5. Analyzing the Results in LangWatch

This script produces a detailed, multi-faceted evaluation of your AI coach. In the LangWatch dashboard, you can:
  • See an Overview: Get an aggregate pass/fail rate for each judge (e.g., stacking_judge_passed, looping_judge_passed) across your entire dataset.
  • Filter for Failures: Instantly isolate all conversation turns where a specific judge failed. For example, you can view all samples where looping_judge_passed was False to understand why your model is getting repetitive.
  • Compare Runs: Easily compare results from ai-coach-quality-v3-run-001 against future runs to track the impact of your changes and prevent regressions.

6. Conclusion

By implementing this evaluation framework with LangWatch, you can systematically improve the quality and consistency of your AI coaching conversations.
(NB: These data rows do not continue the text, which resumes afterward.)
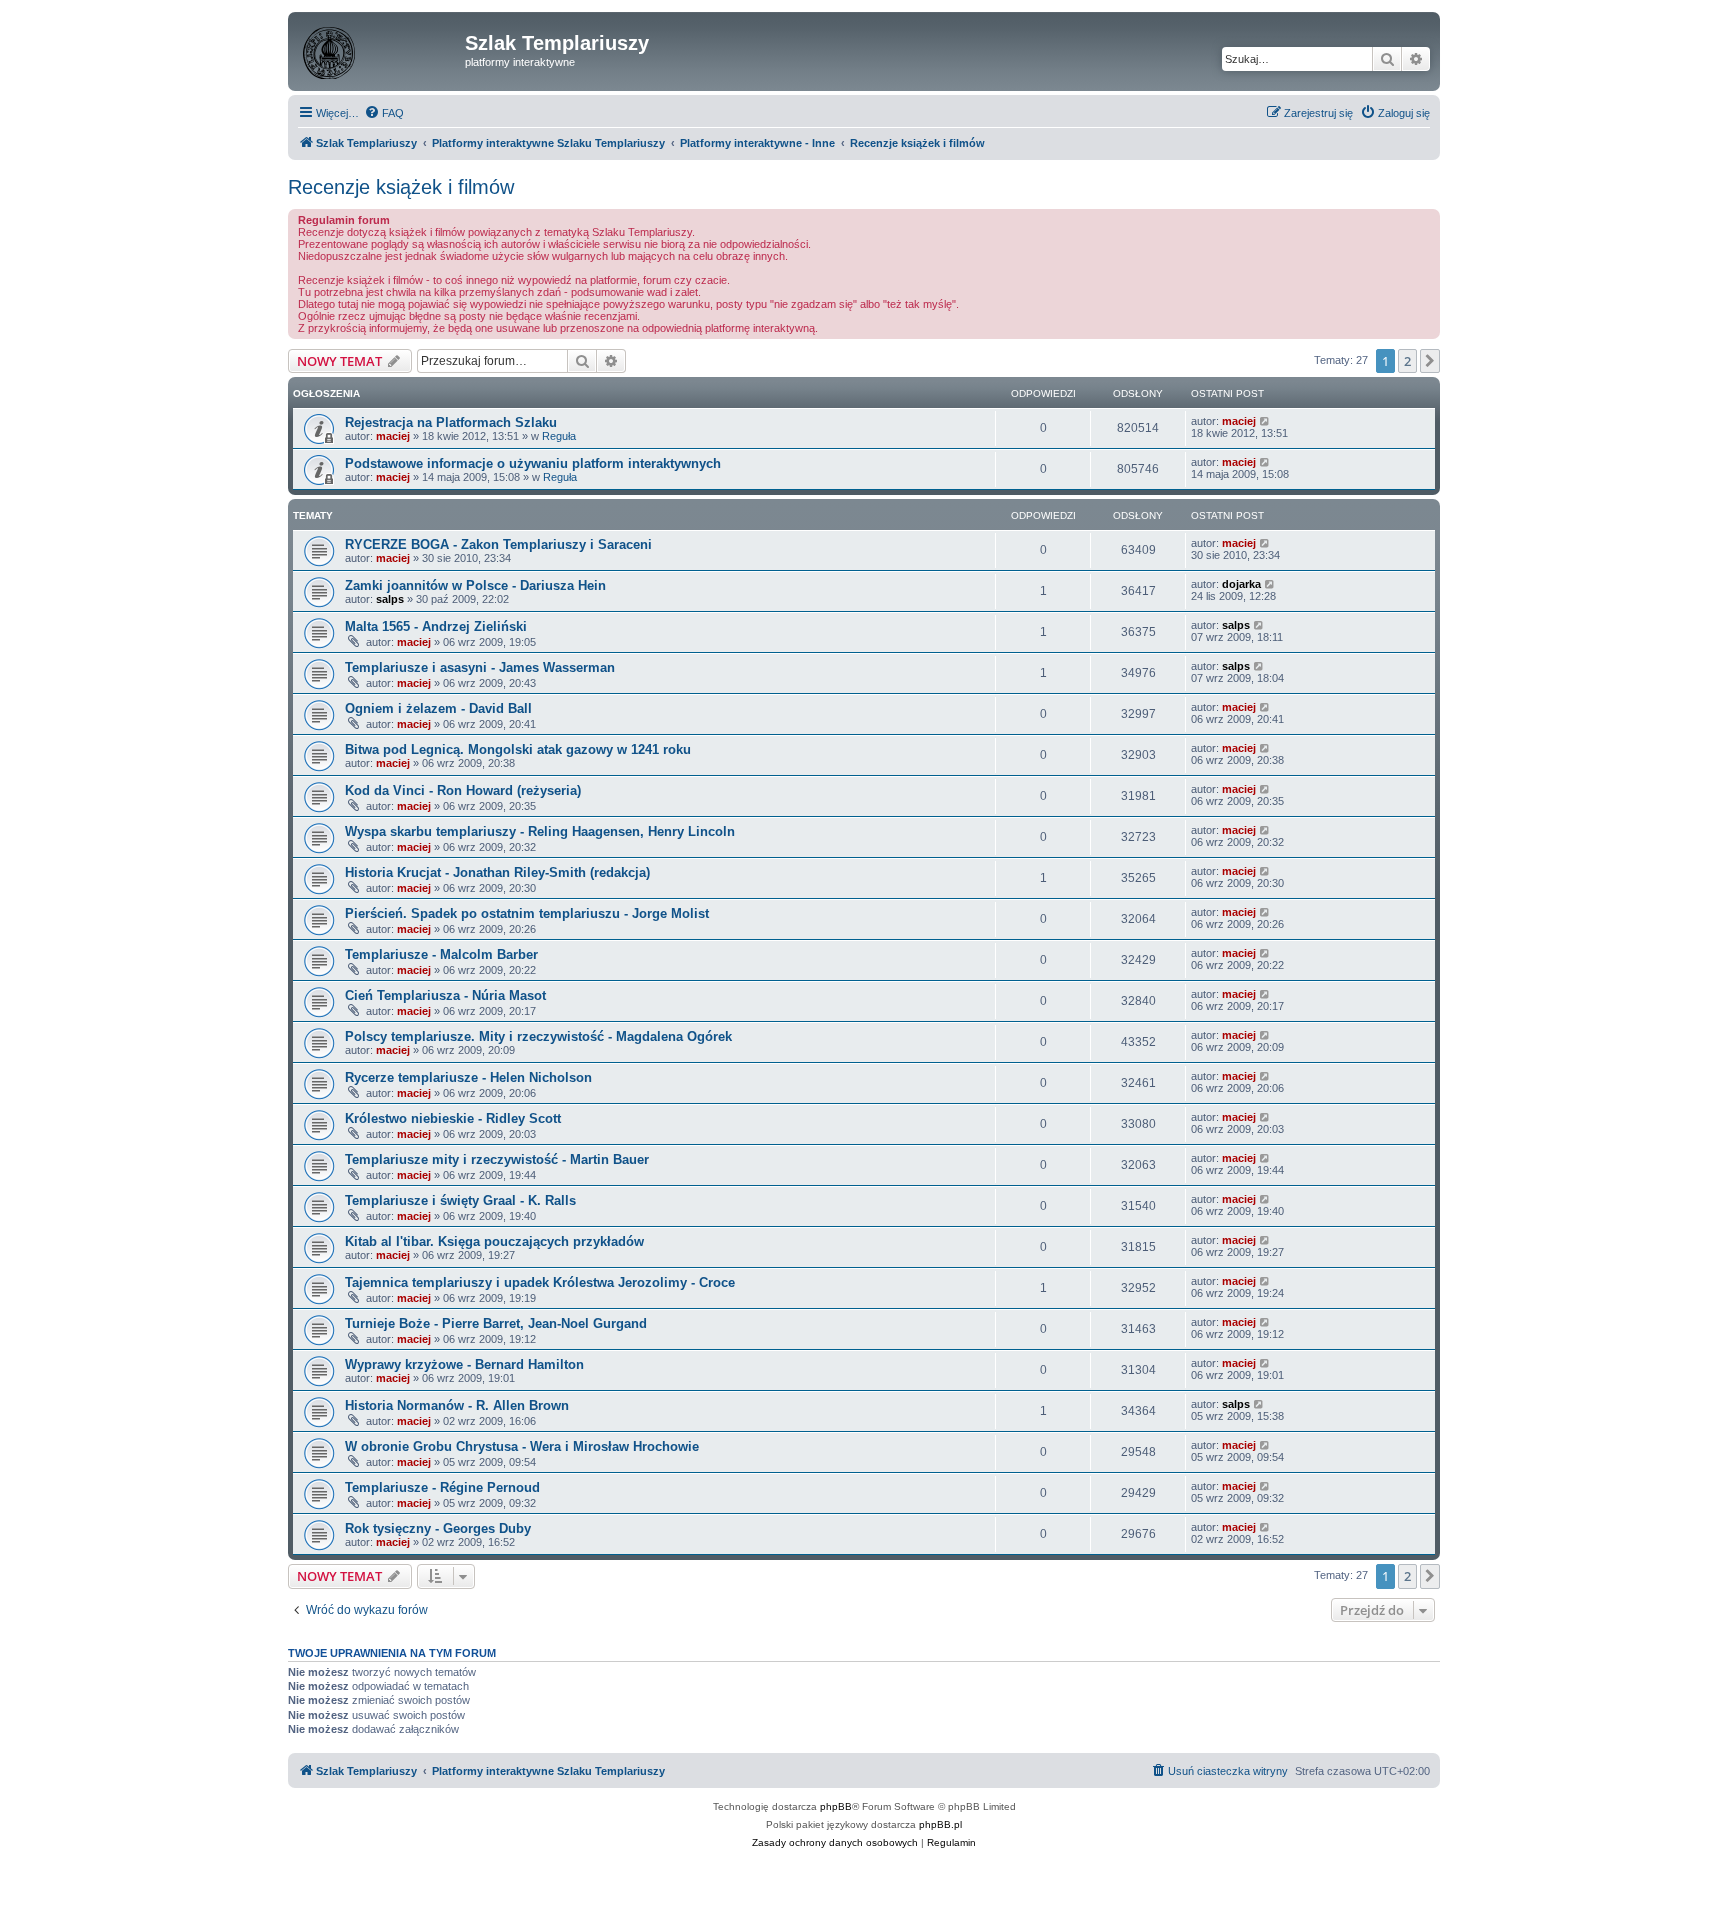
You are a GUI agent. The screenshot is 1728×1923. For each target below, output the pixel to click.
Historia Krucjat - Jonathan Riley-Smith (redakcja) (497, 872)
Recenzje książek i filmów (401, 187)
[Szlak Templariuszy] (379, 49)
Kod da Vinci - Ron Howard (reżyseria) (463, 790)
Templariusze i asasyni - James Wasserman (480, 667)
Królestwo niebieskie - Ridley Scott (453, 1118)
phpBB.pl (940, 1824)
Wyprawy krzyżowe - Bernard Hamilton (464, 1364)
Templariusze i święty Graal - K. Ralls (460, 1200)
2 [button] (1407, 361)
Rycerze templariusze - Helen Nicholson (468, 1077)
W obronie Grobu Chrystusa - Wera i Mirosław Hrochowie (522, 1446)
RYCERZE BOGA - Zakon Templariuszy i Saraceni (498, 544)
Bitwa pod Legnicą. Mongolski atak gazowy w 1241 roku (518, 749)
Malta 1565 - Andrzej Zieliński (436, 626)
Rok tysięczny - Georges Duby (438, 1528)
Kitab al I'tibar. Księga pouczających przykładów (494, 1241)
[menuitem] (384, 113)
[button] (1430, 361)
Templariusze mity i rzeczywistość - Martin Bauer (497, 1159)
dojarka (1241, 584)
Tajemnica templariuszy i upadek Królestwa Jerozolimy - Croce (540, 1282)
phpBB (836, 1806)
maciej (393, 436)
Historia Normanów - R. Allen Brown (457, 1405)
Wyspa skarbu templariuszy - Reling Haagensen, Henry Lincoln (540, 831)
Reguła (559, 436)
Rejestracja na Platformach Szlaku (451, 422)
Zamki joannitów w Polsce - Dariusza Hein (475, 585)
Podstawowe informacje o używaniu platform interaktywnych (533, 463)
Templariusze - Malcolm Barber (441, 954)
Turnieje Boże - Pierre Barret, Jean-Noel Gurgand (496, 1323)
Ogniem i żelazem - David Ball (438, 708)
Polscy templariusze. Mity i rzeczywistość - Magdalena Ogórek (538, 1036)
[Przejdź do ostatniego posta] (1265, 421)
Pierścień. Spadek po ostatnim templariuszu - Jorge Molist (527, 913)
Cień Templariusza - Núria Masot (445, 995)
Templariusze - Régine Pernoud (442, 1487)
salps (390, 599)
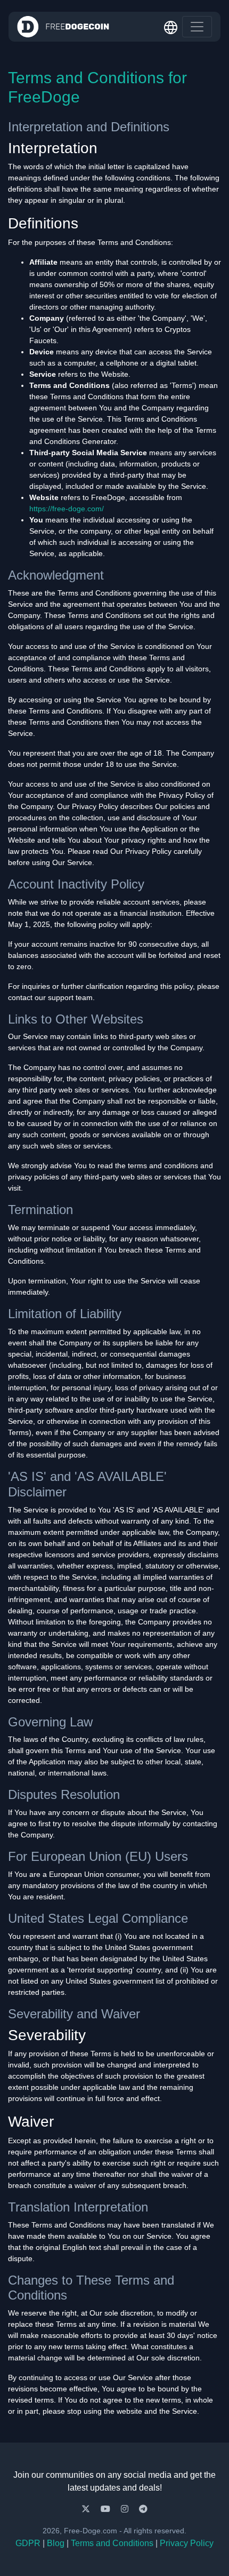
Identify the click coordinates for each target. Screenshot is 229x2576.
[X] (86, 2509)
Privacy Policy (187, 2543)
The combination of specialized LLM judges and ground truth annotations provides a robust way to measure and enhance key aspects of coaching interactions, from question quality to conversational flow. This approach ensures your AI coach maintains high standards of engagement and effectiveness as it scales to serve more users. For more examples of building and evaluating conversational AI, explore Scenarios.